Chris Hutchinson also was a captain that season and was a lead-by-example leader. Aidan does that but more, and not being able to play most of last year’s disappointing 2-4 season has fueled his approach.
“You can show your kid the way, but they have to embrace it,” Chris Hutchinson said. “I can show him how to work out, I can show him technique, and we can talk about these things, but it really doesn’t come to fruition until he embraces it and makes it his own.
“I think he did that during Big Ten media days. It was the first I ever really saw him bring it out into the light and say, ‘I would die for this.’ So you really get into his passion there. We didn’t play (Ohio State) last year, he was hurt last year. The whole thing has been brewing for two years to this level of boiling.”
Ohio State will face Michigan’s challenging edge rushers Hutchinson and Ojabo, and conversely, they will face tough OSU tackles Nicholas Petit-Frere and Dawand Jones. Neutralizing one is tough enough, but can the Buckeyes diffuse both of them? Against a good Penn State defense, Hutchinson recorded three sacks.
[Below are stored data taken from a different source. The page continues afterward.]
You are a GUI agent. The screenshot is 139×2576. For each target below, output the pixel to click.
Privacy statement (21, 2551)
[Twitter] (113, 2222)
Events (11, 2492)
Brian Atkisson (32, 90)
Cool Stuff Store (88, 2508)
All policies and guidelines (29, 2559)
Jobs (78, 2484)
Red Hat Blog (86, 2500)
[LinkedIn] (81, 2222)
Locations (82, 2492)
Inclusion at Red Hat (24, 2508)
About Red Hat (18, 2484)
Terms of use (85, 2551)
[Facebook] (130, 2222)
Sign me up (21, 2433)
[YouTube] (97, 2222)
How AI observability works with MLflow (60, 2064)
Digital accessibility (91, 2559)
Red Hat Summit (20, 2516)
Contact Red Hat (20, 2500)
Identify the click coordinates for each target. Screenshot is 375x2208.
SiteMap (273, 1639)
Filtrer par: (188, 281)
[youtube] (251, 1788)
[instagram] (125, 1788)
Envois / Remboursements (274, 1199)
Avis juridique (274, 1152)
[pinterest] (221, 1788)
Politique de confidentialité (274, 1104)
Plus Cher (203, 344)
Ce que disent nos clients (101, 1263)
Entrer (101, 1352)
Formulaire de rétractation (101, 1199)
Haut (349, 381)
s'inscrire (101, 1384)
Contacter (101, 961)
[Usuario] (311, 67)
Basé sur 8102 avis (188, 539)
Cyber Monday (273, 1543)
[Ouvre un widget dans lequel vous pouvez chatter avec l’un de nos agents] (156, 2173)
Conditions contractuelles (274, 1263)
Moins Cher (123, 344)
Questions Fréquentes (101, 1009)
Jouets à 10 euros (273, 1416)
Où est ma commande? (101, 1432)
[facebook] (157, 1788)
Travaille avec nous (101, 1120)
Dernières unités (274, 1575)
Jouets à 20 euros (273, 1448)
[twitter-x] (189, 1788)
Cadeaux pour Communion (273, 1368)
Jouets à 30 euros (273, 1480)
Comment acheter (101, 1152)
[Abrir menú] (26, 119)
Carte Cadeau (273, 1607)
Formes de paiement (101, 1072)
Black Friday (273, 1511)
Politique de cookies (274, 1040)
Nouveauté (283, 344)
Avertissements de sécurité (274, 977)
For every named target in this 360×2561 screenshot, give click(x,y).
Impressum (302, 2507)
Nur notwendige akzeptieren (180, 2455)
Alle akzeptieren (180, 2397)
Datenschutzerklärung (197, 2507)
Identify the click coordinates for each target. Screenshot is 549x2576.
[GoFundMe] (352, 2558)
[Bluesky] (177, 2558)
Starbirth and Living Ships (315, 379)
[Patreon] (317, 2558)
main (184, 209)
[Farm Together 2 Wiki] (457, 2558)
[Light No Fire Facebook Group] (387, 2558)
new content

His approach is all about staying in the moment. That’s been how he has helped the team focus each week on the opponent at hand, working to avoid looking ahead. Now, the prize awaits.
“On Saturday, it’s going to be a matter of execution, playing emotionless football,” Hutchinson said. “Obviously, we’re still juiced up, but just can’t get caught up in the moment of how big this game is. Obviously, I can’t guarantee anything, but I really think this team is in a good headspace right now. Just seeing the vibe, feeling the vibe as we go through the week.
“And I really think we are ready for this. I can’t guarantee anything, but I’m feeling really confident.”
Hutchinson is projected a top NFL Draft pick, but first things first, and that’s putting the finishing touches on his college career. It is about winning this game, snapping Ohio State’s eight-game winning streak and all that, but it’s also about knowing he left the program in a better place.
“Whatever happens in this game, this team and hopefully this culture, have changed,” Chris Hutchinson said. “Seven or eight wins, everyone was hoping for that and now we’re at 10 wins. You have all these things to look on to say how much impact he has had. You sort of get a glimpse of his legacy, you get a glimpse of how much he has matured. There are all these little pieces you put together, but this is another chapter in his book, and it’s nice to have some perspective about that.”
Beating Ohio State is something his father did four times and tied a fifth. Leaving the field at Michigan Stadium with a win over Ohio State is all Aidan Hutchinson has thought about.
“I’m already visualizing it, I can already see it all,” Hutchinson said Monday night on the “Inside Michigan Football” radio show. “It would be everything. I can’t wait.
"I just want to walk off that field as a winner, knowing I was on the team that beat Ohio State.”